Internal Name Resolution

Resolves service names, worker identities, and tenant resource names to their WireGuard mesh IPv6 addresses.

DNS64 Synthesis

Synthesizes AAAA records from upstream A records so IPv4-only external services are reachable from the IPv6-internal network.

Reactive Updates

NATS events from mikrom-network and mikrom-api trigger DNS record updates without requiring a service restart.

Upstream Forwarding

Forwards external queries to the configured upstream resolvers (defaults to Cloudflare and Google IPv6 resolvers).

DNS64 and NAT64

The internal network is IPv6-only. To allow workloads to reach IPv4 services on the public internet, Mikrom uses a DNS64 + NAT64 pairing:
1

DNS64 synthesis in mikrom-dns

When a workload queries an external hostname that resolves only to A (IPv4) records, mikrom-dns synthesizes a AAAA response by prepending the NAT64 prefix (64:ff9b::/96 by default) to the IPv4 address. The workload receives an IPv6 address it can use directly.
2

Traffic hits the NAT64 translator

The workload sends packets to the synthesized AAAA address.
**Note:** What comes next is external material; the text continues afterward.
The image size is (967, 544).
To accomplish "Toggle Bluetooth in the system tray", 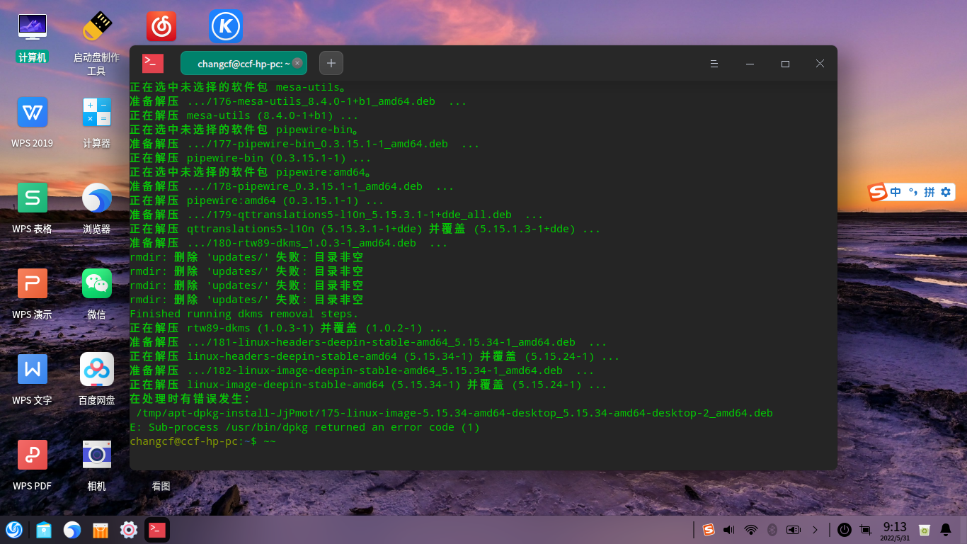I will (771, 529).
On the worker’s host bridge, mikrom-agent runs a singleton tundra-nat64 process that intercepts these packets.
3

NAT64 translates to IPv4

tundra-nat64 strips the NAT64 prefix and re-sends the packet as a standard IPv4 packet to the real destination address, then translates the IPv4 reply back to IPv6 for the workload.
The tundra-nat64 translator is started and managed by mikrom-agent, not mikrom-dns. DNS64 and NAT64 are complementary—DNS64 answers from mikrom-dns are what make the NAT64 translator effective. See the Agent page for details on the translator lifecycle.

Runtime Behavior

  • Zone records are held entirely in memory using DashMap for low-latency lookups.
  • On startup, the service subscribes to NATS and replays any relevant state before accepting queries.
  • Upstream queries (for names outside the *.mikrom.internal. zones) are forwarded to the resolvers listed in UPSTREAM_DNS in order.
  • External AAAA lookups use DNS64 synthesis when the upstream returns only A records.

Configuration

VariableDefaultDescription
NATS_URLnats://localhost:4222NATS server URL for zone update subscriptions
UPSTREAM_DNS2606:4700:4700::1111,2001:4860:4860::8888Ordered list of upstream resolvers (Cloudflare, Google)
UPSTREAM_DNS_TIMEOUT_SECS5Timeout for upstream resolver connections
NATS_CONNECT_TIMEOUT_SECS5Timeout for the initial NATS connection
NATS_BACKOFF_MAX_SECS30Maximum backoff between NATS reconnect attempts
NAT64_PREFIX64:ff9b::NAT64 prefix used to synthesize external AAAA records
NATS_SYS_IPOptional IPv6 address for system-zone exposure
ENABLE_TELEMETRYtrueEnable OTLP export for traces and metrics

Stack

  • Rust 2024 — service runtime
  • Hickory DNS — DNS protocol implementation
  • DashMap — concurrent in-memory zone store
  • async-nats — NATS subscriptions for zone updates
  • OpenTelemetry — distributed tracing and metrics export

Validation: NAT64/DNS64 Smoke Test

After deploying or changing the DNS64 configuration, run the smoke test checklist to confirm end-to-end IPv4 egress is working from inside a microVM:
# Refer to docs/nat64-dns64-smoke-checklist.md in the repository
# Key steps:
# 1. Confirm tundra-nat64 is running on the host bridge
# 2. Query an IPv4-only external hostname through mikrom-dns
# 3. Verify a synthesized AAAA answer is returned
# 4. Ping the synthesized address from inside a microVM
# 5. Confirm the packet appears at the real IPv4 destination
If mikrom-dns returns NXDOMAIN for an external hostname that should resolve, check that UPSTREAM_DNS is reachable from the host and that the upstream resolvers return A records for the queried name.

Debian Package

A Debian package is available for production deployments.
make deb-dns   # Build the .deb for mikrom-dns

Local Development

cargo run -p mikrom-dns
cargo nextest run -p mikrom-dns
make ci-smoke
make ci-fast
Integration tests that exercise NATS subscriptions are opt-in. Run make ci-external-tests to include the ignored NATS integration suite in your test pass.